Personalmente condivido e concordo con la scelta riportata nel post.
Abbiamo visto “Joker”: che dire, splendido il film e magistrale Joaquin Phoenix. La deformazione professionale, però, è sempre in agguato e quindi non possiamo non parlarvi di due scene che ci hanno colpito: la prima è quella in cui Arthur scrive in italiano sul proprio diario; la seconda è quella in cui legge una delle lettere che la madre ha scritto a Thomas Wayne.
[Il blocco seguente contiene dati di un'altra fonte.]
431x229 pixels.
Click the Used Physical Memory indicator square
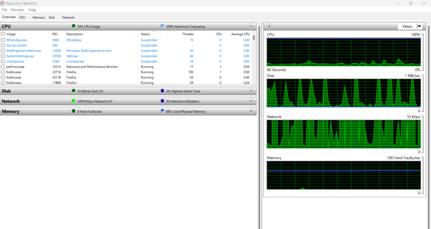point(162,111)
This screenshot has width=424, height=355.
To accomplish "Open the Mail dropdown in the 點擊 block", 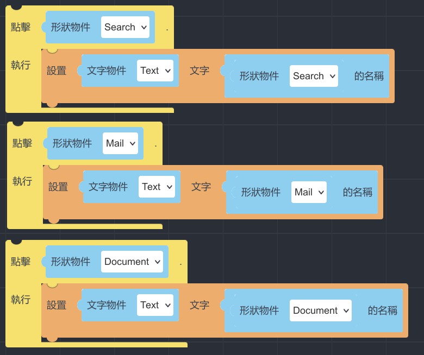I will click(120, 143).
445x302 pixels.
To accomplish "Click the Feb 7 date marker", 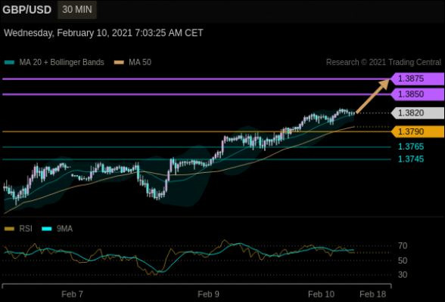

Anche in questo caso, la lettera è in italiano. Dal punto di vista dell’adattamento, è una scelta insolita. Di norma, quando a video compaiono una lettera o un biglietto scritti in lingua straniera, nel doppiaggio italiano si aggiunge una voce fuoricampo che “legge” il testo in modo che sia comprensibile a tutti. Questo se c’è abbastanza spazio per farlo, si intende. Altrimenti, si inserisce una scritta con la traduzione o, nel peggiore dei casi, non si inserisce un bel niente e tanti saluti. In “Joker”, invece, la scena è stata addirittura ricreata da zero per dare l’illusione che Arthur scriva davvero in italiano. Usciti dal cinema, curiosi come scimmie, abbiamo pensato di chiedere lumi direttamente al dialoghista del film, Francesco Marcucci, che è stato molto disponibile e ci ha risposto quanto segue: “La scelta […] è stata fatta da Warner, non da me o dal direttore di doppiaggio. Quello che ho fatto io è stato tradurre 'ricreando' in italiano le sviste di ortografia commesse da Arthur e 'riformulando' le battute che lui si era appuntato. Si è pensato di fare così perché soprattutto il diario era una parte integrante del personaggio, e ricrearlo graficamente in italiano, come se fosse scritto così da lui, ha sicuramente contribuito, con la naturalezza che comunicava, alla condivisione da parte degli spettatori delle vicende che hanno portato alla trasformazione di Arthur Fleck in Joker. Del resto l'edizione in un'altra lingua più riuscita è quella che meno si nota, e se il doppiaggio è ben fatto, queste cose aiutano molto. […]” E voi, avete notato le due scene in questione? Conoscete altri film in cui è stato fatto un adattamento di questo tipo?